• WHAT NEEDS TO BE DONE: Character for character, reproduce every entry below.

[Saved entries]
*** Begin section ***

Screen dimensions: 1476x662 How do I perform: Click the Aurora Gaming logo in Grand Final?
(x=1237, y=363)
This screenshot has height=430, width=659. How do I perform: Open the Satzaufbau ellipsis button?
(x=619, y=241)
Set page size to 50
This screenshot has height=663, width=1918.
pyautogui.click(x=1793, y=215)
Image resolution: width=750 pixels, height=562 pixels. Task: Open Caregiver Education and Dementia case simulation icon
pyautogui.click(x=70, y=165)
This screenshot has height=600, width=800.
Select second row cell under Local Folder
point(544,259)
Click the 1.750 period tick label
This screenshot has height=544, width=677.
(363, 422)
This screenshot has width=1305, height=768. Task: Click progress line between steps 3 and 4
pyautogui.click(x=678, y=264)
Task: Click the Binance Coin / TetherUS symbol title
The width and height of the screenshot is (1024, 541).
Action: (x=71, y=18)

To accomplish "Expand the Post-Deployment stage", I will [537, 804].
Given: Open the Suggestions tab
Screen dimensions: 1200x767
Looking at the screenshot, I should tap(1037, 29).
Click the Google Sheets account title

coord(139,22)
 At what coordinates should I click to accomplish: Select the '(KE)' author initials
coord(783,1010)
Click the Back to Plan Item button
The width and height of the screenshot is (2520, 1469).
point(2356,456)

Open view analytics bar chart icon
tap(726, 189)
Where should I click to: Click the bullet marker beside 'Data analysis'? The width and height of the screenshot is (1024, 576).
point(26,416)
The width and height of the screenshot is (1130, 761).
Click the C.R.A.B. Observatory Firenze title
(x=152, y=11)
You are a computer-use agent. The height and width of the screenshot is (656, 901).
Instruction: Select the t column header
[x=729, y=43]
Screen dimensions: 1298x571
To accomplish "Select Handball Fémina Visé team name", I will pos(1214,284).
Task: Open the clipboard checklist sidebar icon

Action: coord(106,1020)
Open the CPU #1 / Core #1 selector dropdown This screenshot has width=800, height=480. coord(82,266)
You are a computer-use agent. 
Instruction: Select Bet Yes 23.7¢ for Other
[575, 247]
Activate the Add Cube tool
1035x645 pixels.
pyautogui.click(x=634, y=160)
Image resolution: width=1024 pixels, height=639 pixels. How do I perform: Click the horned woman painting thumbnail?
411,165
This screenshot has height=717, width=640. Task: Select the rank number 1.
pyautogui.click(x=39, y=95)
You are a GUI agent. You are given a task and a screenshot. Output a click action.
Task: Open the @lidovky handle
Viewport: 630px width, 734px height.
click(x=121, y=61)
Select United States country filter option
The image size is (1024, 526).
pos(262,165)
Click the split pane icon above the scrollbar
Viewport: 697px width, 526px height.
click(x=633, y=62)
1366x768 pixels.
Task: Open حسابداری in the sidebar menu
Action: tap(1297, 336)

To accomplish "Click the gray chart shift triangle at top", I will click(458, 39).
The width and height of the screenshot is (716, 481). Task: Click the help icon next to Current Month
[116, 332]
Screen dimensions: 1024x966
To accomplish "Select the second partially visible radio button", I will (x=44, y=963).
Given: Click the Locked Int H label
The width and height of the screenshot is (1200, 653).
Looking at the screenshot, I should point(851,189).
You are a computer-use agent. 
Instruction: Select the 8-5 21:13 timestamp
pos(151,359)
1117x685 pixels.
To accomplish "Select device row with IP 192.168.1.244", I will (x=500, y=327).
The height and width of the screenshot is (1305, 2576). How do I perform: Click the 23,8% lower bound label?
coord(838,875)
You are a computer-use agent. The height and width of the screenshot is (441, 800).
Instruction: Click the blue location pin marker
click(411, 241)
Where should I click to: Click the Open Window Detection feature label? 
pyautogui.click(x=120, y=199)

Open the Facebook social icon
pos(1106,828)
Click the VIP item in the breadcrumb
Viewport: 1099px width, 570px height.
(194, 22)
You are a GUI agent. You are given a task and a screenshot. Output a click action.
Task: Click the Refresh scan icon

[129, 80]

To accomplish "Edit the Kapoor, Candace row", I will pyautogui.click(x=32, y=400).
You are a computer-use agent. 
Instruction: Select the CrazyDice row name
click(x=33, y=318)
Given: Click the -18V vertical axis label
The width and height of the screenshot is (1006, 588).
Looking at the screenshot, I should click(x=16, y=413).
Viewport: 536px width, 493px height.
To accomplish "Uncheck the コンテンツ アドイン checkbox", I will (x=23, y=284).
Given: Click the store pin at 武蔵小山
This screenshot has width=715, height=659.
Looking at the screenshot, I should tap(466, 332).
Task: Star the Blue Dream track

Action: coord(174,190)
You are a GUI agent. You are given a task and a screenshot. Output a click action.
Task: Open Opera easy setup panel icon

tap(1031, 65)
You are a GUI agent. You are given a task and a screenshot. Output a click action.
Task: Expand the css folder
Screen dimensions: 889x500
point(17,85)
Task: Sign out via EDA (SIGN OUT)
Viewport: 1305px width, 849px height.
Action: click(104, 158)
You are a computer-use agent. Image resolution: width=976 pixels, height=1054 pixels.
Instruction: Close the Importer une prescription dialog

*** End section ***

• WRITTEN ANSWER:
Screen dimensions: 1476x662 How do I perform: Click the Aurora Gaming logo in Grand Final?
(x=1237, y=363)
This screenshot has height=430, width=659. How do I perform: Open the Satzaufbau ellipsis button?
(x=619, y=241)
Set page size to 50
This screenshot has height=663, width=1918.
pyautogui.click(x=1793, y=215)
Image resolution: width=750 pixels, height=562 pixels. Task: Open Caregiver Education and Dementia case simulation icon
pyautogui.click(x=70, y=165)
This screenshot has height=600, width=800.
Select second row cell under Local Folder
point(544,259)
Click the 1.750 period tick label
This screenshot has height=544, width=677.
(363, 422)
This screenshot has width=1305, height=768. Task: Click progress line between steps 3 and 4
pyautogui.click(x=678, y=264)
Task: Click the Binance Coin / TetherUS symbol title
The width and height of the screenshot is (1024, 541).
Action: (x=71, y=18)

To accomplish "Expand the Post-Deployment stage", I will [537, 804].
Given: Open the Suggestions tab
Screen dimensions: 1200x767
Looking at the screenshot, I should tap(1037, 29).
Click the Google Sheets account title

coord(139,22)
 At what coordinates should I click to accomplish: Select the '(KE)' author initials
coord(783,1010)
Click the Back to Plan Item button
The width and height of the screenshot is (2520, 1469).
point(2356,456)

Open view analytics bar chart icon
tap(726, 189)
Where should I click to: Click the bullet marker beside 'Data analysis'? The width and height of the screenshot is (1024, 576).
point(26,416)
The width and height of the screenshot is (1130, 761).
Click the C.R.A.B. Observatory Firenze title
(x=152, y=11)
You are a computer-use agent. The height and width of the screenshot is (656, 901).
Instruction: Select the t column header
[x=729, y=43]
Screen dimensions: 1298x571
To accomplish "Select Handball Fémina Visé team name", I will pos(1214,284).
Task: Open the clipboard checklist sidebar icon

Action: coord(106,1020)
Open the CPU #1 / Core #1 selector dropdown This screenshot has width=800, height=480. coord(82,266)
You are a computer-use agent. 
Instruction: Select Bet Yes 23.7¢ for Other
[575, 247]
Activate the Add Cube tool
1035x645 pixels.
pyautogui.click(x=634, y=160)
Image resolution: width=1024 pixels, height=639 pixels. How do I perform: Click the horned woman painting thumbnail?
411,165
This screenshot has height=717, width=640. Task: Select the rank number 1.
pyautogui.click(x=39, y=95)
You are a GUI agent. You are given a task and a screenshot. Output a click action.
Task: Open the @lidovky handle
Viewport: 630px width, 734px height.
click(x=121, y=61)
Select United States country filter option
The image size is (1024, 526).
pos(262,165)
Click the split pane icon above the scrollbar
Viewport: 697px width, 526px height.
click(x=633, y=62)
1366x768 pixels.
Task: Open حسابداری in the sidebar menu
Action: tap(1297, 336)

To accomplish "Click the gray chart shift triangle at top", I will click(458, 39).
The width and height of the screenshot is (716, 481). Task: Click the help icon next to Current Month
[116, 332]
Screen dimensions: 1024x966
To accomplish "Select the second partially visible radio button", I will (x=44, y=963).
Given: Click the Locked Int H label
The width and height of the screenshot is (1200, 653).
Looking at the screenshot, I should point(851,189).
You are a computer-use agent. 
Instruction: Select the 8-5 21:13 timestamp
pos(151,359)
1117x685 pixels.
To accomplish "Select device row with IP 192.168.1.244", I will (x=500, y=327).
The height and width of the screenshot is (1305, 2576). How do I perform: Click the 23,8% lower bound label?
coord(838,875)
You are a computer-use agent. The height and width of the screenshot is (441, 800).
Instruction: Click the blue location pin marker
click(411, 241)
Where should I click to: Click the Open Window Detection feature label? 
pyautogui.click(x=120, y=199)

Open the Facebook social icon
pos(1106,828)
Click the VIP item in the breadcrumb
Viewport: 1099px width, 570px height.
(194, 22)
You are a GUI agent. You are given a task and a screenshot. Output a click action.
Task: Click the Refresh scan icon

[129, 80]

To accomplish "Edit the Kapoor, Candace row", I will pyautogui.click(x=32, y=400).
You are a computer-use agent. 
Instruction: Select the CrazyDice row name
click(x=33, y=318)
Given: Click the -18V vertical axis label
The width and height of the screenshot is (1006, 588).
Looking at the screenshot, I should click(x=16, y=413).
Viewport: 536px width, 493px height.
To accomplish "Uncheck the コンテンツ アドイン checkbox", I will (x=23, y=284).
Given: Click the store pin at 武蔵小山
This screenshot has width=715, height=659.
Looking at the screenshot, I should tap(466, 332).
Task: Star the Blue Dream track

Action: coord(174,190)
You are a GUI agent. You are given a task and a screenshot. Output a click action.
Task: Open Opera easy setup panel icon

tap(1031, 65)
You are a GUI agent. You are given a task and a screenshot. Output a click action.
Task: Expand the css folder
Screen dimensions: 889x500
point(17,85)
Task: Sign out via EDA (SIGN OUT)
Viewport: 1305px width, 849px height.
Action: click(104, 158)
You are a computer-use agent. Image resolution: width=976 pixels, height=1054 pixels.
Instruction: Close the Importer une prescription dialog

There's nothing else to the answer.